→ **Try it**: Copy the records below word for word. Stop after the line that contains "Given: Delete the".

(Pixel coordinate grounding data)
┌──

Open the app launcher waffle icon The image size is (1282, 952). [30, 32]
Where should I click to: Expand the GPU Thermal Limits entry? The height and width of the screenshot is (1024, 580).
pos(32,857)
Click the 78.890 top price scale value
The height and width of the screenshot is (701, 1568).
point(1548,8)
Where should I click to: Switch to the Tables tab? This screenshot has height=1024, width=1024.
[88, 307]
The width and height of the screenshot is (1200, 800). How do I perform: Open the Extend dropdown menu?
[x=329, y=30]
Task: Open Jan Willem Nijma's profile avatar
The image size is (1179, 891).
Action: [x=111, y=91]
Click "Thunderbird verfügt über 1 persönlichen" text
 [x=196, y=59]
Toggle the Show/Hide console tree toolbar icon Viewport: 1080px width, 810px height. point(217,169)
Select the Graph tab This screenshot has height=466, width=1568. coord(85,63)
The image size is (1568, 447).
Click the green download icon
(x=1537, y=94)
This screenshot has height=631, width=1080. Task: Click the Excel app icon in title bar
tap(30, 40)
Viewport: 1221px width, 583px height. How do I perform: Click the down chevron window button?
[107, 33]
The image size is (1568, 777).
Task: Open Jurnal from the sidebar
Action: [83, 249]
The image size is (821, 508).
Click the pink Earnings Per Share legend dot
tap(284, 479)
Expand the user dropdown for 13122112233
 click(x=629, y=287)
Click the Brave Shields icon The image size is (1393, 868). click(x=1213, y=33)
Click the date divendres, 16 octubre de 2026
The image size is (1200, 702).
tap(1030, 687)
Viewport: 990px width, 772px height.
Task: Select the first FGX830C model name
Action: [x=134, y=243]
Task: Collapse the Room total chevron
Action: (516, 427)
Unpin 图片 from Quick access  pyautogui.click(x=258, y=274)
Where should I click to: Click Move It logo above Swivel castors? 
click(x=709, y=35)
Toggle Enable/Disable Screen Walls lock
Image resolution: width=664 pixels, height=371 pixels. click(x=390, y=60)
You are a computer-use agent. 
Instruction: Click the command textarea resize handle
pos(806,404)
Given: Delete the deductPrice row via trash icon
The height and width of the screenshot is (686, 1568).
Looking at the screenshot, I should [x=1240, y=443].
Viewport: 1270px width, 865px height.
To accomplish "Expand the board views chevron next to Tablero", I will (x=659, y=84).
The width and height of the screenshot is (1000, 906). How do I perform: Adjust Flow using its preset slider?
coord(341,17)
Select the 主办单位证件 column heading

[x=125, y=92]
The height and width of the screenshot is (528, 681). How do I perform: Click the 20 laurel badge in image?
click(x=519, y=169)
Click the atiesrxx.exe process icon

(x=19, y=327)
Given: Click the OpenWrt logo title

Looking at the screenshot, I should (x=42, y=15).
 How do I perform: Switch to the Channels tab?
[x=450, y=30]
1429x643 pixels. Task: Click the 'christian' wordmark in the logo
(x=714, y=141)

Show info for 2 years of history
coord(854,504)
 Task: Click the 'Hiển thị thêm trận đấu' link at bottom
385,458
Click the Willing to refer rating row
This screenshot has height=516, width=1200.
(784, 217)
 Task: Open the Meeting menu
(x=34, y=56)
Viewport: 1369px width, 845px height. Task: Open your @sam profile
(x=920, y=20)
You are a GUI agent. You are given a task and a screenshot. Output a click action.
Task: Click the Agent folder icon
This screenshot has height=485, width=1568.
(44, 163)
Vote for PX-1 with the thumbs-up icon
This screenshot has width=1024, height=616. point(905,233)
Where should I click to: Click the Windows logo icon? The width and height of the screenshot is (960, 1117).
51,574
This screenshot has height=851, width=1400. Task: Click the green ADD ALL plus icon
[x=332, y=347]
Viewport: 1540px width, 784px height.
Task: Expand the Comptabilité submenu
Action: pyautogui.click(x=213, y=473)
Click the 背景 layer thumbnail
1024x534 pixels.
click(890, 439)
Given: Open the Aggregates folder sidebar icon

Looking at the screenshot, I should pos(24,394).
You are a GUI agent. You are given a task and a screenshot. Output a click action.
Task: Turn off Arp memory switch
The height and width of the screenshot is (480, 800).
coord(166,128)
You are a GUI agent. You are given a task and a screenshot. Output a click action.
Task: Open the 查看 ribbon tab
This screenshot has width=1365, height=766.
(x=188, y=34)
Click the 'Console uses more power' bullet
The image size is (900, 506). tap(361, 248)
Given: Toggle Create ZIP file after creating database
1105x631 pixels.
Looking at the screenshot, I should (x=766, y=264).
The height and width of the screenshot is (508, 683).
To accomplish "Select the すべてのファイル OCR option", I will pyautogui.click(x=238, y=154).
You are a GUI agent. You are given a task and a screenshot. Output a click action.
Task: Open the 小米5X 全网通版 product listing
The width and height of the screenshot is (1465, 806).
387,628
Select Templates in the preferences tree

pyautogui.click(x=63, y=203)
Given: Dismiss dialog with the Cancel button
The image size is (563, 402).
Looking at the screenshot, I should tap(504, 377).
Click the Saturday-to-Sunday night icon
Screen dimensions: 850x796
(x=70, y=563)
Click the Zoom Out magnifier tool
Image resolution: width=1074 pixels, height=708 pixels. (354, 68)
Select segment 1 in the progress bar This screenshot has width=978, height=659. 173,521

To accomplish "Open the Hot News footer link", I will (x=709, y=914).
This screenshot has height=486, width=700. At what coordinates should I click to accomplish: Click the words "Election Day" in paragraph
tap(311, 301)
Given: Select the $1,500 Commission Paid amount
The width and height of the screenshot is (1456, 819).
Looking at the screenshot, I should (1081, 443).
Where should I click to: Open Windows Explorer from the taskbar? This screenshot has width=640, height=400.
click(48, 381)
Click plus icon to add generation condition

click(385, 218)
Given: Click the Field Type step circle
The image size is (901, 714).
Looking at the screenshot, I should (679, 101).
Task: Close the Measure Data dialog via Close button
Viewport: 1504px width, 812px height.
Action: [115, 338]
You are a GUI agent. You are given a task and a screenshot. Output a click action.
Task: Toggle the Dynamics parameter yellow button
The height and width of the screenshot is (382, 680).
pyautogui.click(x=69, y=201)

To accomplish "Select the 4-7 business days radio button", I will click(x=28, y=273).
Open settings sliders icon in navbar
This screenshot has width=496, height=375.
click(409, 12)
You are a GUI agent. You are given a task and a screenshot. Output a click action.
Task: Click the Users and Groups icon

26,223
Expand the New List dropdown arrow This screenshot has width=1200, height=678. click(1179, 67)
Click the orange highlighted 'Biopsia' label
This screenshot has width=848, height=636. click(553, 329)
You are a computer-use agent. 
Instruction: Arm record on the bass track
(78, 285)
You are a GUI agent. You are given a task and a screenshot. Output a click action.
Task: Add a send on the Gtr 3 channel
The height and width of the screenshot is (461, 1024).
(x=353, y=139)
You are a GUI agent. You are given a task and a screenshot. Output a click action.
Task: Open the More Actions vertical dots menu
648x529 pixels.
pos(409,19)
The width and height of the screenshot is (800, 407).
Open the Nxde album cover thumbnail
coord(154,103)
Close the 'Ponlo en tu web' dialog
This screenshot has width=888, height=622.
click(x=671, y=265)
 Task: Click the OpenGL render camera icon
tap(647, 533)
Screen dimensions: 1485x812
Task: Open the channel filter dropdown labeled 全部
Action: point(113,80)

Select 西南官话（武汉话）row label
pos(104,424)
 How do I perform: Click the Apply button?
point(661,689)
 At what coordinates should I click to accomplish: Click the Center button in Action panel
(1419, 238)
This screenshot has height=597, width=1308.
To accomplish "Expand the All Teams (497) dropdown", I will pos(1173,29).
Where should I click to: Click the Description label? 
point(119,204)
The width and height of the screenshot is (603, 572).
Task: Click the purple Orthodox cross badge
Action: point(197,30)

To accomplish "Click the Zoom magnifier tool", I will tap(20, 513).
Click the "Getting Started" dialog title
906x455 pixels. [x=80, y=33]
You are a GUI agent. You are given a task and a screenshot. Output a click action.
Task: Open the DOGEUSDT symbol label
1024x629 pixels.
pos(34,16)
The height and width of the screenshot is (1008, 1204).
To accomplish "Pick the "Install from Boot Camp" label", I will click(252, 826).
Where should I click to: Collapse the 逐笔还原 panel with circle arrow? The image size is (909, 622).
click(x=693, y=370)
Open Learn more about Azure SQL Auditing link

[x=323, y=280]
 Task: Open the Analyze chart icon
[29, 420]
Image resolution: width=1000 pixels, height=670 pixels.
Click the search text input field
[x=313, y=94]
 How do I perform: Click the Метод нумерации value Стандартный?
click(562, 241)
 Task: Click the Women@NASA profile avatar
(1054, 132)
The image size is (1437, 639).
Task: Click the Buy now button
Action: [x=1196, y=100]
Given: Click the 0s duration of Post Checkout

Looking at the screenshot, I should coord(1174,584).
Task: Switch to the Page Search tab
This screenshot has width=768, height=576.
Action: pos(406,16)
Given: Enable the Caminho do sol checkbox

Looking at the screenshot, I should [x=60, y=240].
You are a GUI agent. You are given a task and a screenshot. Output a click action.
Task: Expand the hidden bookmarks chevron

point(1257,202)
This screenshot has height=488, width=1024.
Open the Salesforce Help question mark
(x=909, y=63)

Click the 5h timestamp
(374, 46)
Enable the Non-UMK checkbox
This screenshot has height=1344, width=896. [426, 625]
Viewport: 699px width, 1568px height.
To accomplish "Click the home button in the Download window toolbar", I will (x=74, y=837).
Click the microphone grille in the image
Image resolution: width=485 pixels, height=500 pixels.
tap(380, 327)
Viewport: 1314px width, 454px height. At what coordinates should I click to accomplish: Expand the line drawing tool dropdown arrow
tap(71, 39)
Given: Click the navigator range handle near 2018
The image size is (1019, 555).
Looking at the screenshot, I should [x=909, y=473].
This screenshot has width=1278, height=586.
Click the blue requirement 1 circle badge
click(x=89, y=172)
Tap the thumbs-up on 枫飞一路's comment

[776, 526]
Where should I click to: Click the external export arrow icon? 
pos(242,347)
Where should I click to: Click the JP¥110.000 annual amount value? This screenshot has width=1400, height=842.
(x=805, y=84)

└──

→ **Exercise output**:
Open the app launcher waffle icon The image size is (1282, 952). [30, 32]
Where should I click to: Expand the GPU Thermal Limits entry? The height and width of the screenshot is (1024, 580).
pos(32,857)
Click the 78.890 top price scale value
The height and width of the screenshot is (701, 1568).
point(1548,8)
Where should I click to: Switch to the Tables tab? This screenshot has height=1024, width=1024.
[88, 307]
The width and height of the screenshot is (1200, 800). How do I perform: Open the Extend dropdown menu?
[x=329, y=30]
Task: Open Jan Willem Nijma's profile avatar
The image size is (1179, 891).
Action: [x=111, y=91]
Click "Thunderbird verfügt über 1 persönlichen" text
 [x=196, y=59]
Toggle the Show/Hide console tree toolbar icon Viewport: 1080px width, 810px height. point(217,169)
Select the Graph tab This screenshot has height=466, width=1568. coord(85,63)
The image size is (1568, 447).
Click the green download icon
(x=1537, y=94)
This screenshot has height=631, width=1080. Task: Click the Excel app icon in title bar
tap(30, 40)
Viewport: 1221px width, 583px height. How do I perform: Click the down chevron window button?
[107, 33]
The image size is (1568, 777).
Task: Open Jurnal from the sidebar
Action: [83, 249]
The image size is (821, 508).
Click the pink Earnings Per Share legend dot
tap(284, 479)
Expand the user dropdown for 13122112233
 click(x=629, y=287)
Click the Brave Shields icon The image size is (1393, 868). click(x=1213, y=33)
Click the date divendres, 16 octubre de 2026
The image size is (1200, 702).
tap(1030, 687)
Viewport: 990px width, 772px height.
Task: Select the first FGX830C model name
Action: [x=134, y=243]
Task: Collapse the Room total chevron
Action: (516, 427)
Unpin 图片 from Quick access  pyautogui.click(x=258, y=274)
Where should I click to: Click Move It logo above Swivel castors? 
click(x=709, y=35)
Toggle Enable/Disable Screen Walls lock
Image resolution: width=664 pixels, height=371 pixels. click(x=390, y=60)
You are a computer-use agent. 
Instruction: Click the command textarea resize handle
pos(806,404)
Given: Delete the deductPrice row via trash icon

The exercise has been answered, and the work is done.